Southern Lady Code: Essays(23)



Etiquette for hospital visits: “Helen Michelle, after your husband’s grandmother has her leg amputated, don’t sit on her bed in the flat spot where her leg used to be.”

Etiquette for street crime: “Helen Michelle, always carry money for a mugger—three one-dollar bills wrapped up in a five. Keep the cash in your purse flap. This way, when you’re mugged, it’s easier for everyone involved. You grab the wad of bills, hold it up for the mugger to see, and shout, This is all I have! Then throw the money and run, screaming Officer down!”

Along with her blue eyes and compulsive need to compliment strangers (I too now can’t let a manicure or face full of freckles go unmentioned), I’ve inherited a gene that tells me how to behave when I walk in on a construction worker masturbating in my apartment.

What you do is freeze. The door to your bedroom is shut and from behind it is coming a lot of heavy breathing. You tell yourself he’s watching a Bruce Willis movie on his iPhone on his lunch break. You’re tempted to swing open the door and holler, “YIPPEE-KI-YAY, MOTHERFUCKER!” But then you hear what sounds like an otter stuck in a pickle jar.

You do not open the door.

You do not reprimand the construction worker through the closed door.

You do not clear your throat or call out, “I’m home!”

You leave the premises and make a phone call.

This is what a smartphone truly is for. Not for Instagramming pictures of the sky outside your airplane window or asking Siri what year Die Hard came out. A smartphone is for calling your interior designer from a street corner to tell him to call his employee and tell him to go. Ladies who confront masturbators in their apartments get murdered.

Manners keep you safe.

Mama says, “Helen Michelle, a lot of women have trouble saying no and then find themselves in worse situations because they were afraid of being rude. So, if you have trouble saying no, say ‘No, thank you.’ Let’s practice.”

“Okay.”

Mama says, “Miss, would you like to climb into the back of my unmarked van?”

I say, “No, thank you.”

Mama says, “Would you like to have a business meeting in my hotel room?

I say, “No, thank you.”

Mama says, “Would you like to drink something out of a gas funnel?”

I say, “No, thank you.”

“Sex on a bed of nails? Juggle live monkeys? Stick your head in an alligator’s mouth? Stab an icepick between your fingers as fast as you can?”

“Mama!”

“Let me hear it, Helen Michelle.”

“No, thank you.”

For more than two decades in New York City, Mama’s advice has served me well. And more and more I find myself wanting to impart her etiquette to others.
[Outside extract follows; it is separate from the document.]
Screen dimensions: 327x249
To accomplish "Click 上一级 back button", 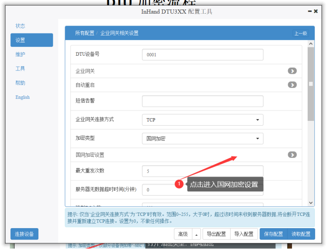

On the subway, I’ll ask my husband, “Why is that man rifling through his bag? He shouldn’t look the way he does and get onto a subway and rifle through a bag. I’m going to tell him.”

“Helen, that’s racial profiling.”

“It’s not racial profiling if he’s in camo and night-vision goggles on the 6 train. You don’t plant yourself in front of the exit doors and dig in a bag. He looks like a nut job. What’s he rooting for? Oh, his Purell.”

“Helen, please don’t say anything.”

“Well, he should know better. Someone should tell him he’s frightening us for no reason. Someone should also tell him not to Purell in public. He might as well be rolling deodorant onto his armpits.”

Upon hearing this story, my mother adapts like a ninja. In case of a terrorist, she instructs me to carry a makeshift weapon to benefit myself and others, like Granddaddy carried a lighter or Grandmother carried Certs.

“Helen Michelle, what you do is empty a fake lemon juice lemon and fill it with hairspray. Then, when you squeeze it, it’s a direct stream to the eyes. It’s blinding and completely legal.”

Call her crazy or crafty, it’s how my mother has taught me to survive. I’ve been mugged three times and come out unscathed. One time, I forgot the lemon. When the mugger said, “Give me your bags,” I said, “No, thank you,” and stepped around him like he was a perfume spritzer at Bloomingdale’s.





HOW I WATCH


            PORNOGRAPHY


            LIKE A LADY





I watch pornography like a lady because pornography finds me.

I don’t know if pornography finds everyone on Twitter or if it finds me because of my account name: American Housewife. Apparently American housewife is a popular search term in the pornography industry. Apparently folks like to see an ordinary, everyday housewife have sex with a stranger—be he repairman, yardman, or seven-foot-tall transient of another race or ethnicity with a penis the size of a T-shirt gun lured to the suburbs from a bus depot.

I like to see this for about a minute and twelve seconds, which, on average, is how long a Twitter pornography clip lasts—1:12 is enough for me because it’s the surprise that’s arousing. Pornography is like seeing someone juggle and thinking, Huh, I juggle. Is that what I look like juggling? Or Huh, I juggle bowling pins, but that lady right there juggles flaming chainsaws. I gotta see that.